• _REQUIRED WORK_
Go through the data and copy each line where the word "toolbar" shows up.

Records from a dataset:
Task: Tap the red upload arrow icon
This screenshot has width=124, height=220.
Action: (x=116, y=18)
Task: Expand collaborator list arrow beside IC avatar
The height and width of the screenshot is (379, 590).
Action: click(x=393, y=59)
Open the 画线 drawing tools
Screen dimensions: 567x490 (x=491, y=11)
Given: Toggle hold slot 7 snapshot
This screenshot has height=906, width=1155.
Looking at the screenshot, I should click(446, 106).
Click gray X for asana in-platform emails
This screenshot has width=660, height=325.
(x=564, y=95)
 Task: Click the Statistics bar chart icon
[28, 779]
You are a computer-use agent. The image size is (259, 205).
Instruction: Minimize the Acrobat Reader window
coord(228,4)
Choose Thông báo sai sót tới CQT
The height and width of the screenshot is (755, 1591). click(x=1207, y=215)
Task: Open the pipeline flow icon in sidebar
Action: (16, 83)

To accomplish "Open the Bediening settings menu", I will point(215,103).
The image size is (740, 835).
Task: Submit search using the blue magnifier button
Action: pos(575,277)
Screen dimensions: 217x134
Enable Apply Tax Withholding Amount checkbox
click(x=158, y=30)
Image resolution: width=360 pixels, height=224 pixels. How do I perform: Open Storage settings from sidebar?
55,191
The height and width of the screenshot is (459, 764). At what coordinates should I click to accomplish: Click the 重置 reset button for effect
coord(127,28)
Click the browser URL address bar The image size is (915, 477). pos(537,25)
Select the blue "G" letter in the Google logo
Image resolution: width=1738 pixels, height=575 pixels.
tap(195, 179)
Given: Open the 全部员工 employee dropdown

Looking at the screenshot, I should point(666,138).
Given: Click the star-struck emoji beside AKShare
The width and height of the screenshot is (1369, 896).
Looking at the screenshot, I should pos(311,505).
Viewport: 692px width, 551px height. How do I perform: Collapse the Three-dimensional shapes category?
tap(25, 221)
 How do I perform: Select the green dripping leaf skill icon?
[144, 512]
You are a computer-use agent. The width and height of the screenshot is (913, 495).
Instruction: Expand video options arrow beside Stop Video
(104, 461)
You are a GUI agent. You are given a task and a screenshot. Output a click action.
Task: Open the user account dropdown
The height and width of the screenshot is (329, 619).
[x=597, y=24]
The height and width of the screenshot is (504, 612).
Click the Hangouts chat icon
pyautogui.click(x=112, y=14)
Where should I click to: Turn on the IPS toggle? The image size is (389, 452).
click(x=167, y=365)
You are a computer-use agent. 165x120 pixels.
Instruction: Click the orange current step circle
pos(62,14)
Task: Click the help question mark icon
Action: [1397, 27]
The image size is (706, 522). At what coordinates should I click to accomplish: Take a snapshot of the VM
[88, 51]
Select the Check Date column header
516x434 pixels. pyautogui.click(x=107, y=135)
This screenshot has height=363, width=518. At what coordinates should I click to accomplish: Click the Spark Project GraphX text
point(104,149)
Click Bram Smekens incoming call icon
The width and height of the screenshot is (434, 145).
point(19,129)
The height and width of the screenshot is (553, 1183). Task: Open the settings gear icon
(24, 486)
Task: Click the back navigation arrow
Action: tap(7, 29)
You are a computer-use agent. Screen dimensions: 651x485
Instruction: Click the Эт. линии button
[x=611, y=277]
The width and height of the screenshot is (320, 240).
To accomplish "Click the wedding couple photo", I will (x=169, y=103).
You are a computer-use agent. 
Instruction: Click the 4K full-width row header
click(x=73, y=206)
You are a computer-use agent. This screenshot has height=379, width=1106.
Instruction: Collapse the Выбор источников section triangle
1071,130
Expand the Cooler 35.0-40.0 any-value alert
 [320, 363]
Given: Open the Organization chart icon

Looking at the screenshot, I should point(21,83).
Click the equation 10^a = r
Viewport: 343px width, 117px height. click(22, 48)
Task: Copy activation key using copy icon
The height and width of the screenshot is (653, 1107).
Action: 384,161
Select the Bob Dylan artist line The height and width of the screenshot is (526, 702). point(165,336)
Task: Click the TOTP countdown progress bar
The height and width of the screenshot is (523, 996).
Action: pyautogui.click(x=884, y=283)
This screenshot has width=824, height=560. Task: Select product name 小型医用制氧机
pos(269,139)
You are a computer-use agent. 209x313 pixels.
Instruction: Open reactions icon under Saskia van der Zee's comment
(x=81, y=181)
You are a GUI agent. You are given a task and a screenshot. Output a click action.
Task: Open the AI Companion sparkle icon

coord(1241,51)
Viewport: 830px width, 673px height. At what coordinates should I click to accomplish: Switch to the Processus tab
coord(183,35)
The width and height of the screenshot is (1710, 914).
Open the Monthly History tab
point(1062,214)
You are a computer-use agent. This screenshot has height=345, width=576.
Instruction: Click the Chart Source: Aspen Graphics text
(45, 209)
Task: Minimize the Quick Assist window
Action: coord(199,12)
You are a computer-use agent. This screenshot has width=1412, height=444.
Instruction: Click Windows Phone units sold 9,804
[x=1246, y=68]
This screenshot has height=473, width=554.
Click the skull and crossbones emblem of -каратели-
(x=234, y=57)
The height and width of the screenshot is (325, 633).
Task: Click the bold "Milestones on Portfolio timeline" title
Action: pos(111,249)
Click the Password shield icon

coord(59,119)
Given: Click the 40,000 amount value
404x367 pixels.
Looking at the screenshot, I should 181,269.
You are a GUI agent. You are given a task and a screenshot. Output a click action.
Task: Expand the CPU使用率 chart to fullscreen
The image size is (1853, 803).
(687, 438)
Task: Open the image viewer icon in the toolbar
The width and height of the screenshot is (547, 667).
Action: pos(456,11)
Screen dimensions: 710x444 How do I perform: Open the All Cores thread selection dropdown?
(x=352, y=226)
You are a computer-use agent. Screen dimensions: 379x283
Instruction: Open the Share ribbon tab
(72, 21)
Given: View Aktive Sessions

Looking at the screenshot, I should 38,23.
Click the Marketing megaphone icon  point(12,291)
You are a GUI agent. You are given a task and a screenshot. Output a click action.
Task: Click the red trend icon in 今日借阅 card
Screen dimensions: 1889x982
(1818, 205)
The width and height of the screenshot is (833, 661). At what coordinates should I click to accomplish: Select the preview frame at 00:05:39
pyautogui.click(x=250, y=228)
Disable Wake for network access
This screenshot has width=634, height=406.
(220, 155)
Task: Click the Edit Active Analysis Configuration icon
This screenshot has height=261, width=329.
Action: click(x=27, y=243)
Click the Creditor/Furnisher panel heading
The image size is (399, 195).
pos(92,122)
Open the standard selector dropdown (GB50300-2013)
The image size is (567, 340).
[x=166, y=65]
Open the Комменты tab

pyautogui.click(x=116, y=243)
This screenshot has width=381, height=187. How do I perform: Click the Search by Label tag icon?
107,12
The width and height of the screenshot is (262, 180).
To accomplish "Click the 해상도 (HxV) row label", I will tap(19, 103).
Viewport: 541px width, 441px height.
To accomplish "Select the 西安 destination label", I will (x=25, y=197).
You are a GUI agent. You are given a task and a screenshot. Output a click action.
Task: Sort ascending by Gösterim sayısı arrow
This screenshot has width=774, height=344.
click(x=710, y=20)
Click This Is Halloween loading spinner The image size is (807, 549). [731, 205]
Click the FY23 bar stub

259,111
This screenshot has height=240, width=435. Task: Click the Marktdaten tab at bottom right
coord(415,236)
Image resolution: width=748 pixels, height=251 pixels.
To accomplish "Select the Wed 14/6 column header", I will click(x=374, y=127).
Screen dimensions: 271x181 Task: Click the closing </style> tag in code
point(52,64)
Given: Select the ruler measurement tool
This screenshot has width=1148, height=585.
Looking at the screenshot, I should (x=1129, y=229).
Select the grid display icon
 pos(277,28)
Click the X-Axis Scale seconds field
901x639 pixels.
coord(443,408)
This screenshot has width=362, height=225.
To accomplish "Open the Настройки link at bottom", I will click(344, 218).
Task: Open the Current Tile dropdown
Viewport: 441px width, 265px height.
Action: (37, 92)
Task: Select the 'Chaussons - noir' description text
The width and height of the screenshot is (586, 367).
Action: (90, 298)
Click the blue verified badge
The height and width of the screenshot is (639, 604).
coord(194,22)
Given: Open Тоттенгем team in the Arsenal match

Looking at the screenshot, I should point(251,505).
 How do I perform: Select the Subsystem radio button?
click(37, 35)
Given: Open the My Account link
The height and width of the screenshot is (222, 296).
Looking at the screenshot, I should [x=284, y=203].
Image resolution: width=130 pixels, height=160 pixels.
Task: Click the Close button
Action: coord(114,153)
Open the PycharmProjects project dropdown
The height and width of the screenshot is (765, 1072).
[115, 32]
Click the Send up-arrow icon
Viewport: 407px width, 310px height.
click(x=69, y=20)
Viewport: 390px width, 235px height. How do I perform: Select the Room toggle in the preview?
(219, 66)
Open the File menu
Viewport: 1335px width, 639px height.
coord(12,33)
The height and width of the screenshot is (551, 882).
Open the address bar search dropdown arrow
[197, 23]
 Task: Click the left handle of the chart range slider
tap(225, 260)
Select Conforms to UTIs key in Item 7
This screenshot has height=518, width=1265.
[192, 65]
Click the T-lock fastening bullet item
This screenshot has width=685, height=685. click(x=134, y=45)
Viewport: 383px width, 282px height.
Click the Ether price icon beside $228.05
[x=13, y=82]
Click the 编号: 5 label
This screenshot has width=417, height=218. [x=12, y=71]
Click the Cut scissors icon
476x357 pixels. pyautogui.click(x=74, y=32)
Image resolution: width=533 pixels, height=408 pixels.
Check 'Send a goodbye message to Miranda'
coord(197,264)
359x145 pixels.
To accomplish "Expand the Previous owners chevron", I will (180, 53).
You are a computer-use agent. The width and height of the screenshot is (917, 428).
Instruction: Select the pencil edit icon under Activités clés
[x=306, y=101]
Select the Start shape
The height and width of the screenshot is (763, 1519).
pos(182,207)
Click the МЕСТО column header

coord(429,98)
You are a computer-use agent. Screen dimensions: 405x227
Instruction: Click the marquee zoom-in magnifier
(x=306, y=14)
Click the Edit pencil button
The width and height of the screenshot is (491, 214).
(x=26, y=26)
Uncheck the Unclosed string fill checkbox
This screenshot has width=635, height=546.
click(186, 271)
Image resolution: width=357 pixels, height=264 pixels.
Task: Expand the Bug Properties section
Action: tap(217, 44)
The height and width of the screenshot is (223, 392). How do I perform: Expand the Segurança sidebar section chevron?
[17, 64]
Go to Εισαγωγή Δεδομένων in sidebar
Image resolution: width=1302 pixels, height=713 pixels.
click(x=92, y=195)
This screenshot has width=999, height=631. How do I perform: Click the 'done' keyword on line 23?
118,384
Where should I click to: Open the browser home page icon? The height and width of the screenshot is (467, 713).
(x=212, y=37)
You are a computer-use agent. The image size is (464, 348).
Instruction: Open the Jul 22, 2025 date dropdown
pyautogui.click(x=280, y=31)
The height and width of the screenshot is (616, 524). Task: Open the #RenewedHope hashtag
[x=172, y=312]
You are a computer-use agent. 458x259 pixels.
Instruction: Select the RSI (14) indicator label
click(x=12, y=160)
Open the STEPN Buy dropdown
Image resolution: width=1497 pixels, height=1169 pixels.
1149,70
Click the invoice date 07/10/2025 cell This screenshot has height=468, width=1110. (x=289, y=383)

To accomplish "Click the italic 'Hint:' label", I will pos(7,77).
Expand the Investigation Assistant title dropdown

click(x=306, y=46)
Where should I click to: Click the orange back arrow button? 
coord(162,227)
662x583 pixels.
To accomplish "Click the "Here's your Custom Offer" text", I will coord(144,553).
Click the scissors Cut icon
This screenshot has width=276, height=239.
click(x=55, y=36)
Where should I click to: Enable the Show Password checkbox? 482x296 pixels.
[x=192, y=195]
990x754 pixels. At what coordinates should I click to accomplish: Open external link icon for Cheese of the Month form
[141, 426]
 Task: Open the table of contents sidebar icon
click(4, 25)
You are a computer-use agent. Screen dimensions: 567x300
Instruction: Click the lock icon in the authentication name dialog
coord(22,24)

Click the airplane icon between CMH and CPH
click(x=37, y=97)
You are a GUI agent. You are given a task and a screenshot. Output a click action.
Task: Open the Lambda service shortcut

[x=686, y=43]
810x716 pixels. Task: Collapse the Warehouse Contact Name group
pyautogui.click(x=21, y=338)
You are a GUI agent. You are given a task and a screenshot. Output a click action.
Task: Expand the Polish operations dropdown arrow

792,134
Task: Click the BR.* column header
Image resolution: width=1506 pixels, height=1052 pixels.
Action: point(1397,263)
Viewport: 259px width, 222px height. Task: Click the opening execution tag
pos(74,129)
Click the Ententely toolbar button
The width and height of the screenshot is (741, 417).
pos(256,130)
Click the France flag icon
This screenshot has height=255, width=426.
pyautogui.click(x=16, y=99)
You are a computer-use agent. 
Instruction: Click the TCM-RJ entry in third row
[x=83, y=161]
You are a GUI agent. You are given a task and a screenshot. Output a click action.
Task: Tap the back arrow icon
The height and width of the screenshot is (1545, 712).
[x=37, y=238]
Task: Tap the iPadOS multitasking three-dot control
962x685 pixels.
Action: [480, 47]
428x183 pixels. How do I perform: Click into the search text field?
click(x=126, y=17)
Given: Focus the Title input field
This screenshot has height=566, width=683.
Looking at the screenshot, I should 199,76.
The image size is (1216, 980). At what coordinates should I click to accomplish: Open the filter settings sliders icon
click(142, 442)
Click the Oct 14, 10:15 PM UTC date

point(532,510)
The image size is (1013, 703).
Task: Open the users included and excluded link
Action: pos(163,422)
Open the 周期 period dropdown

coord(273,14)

• _FINISHED TASK_
Task: Open the image viewer icon in the toolbar
Click the Ententely toolbar button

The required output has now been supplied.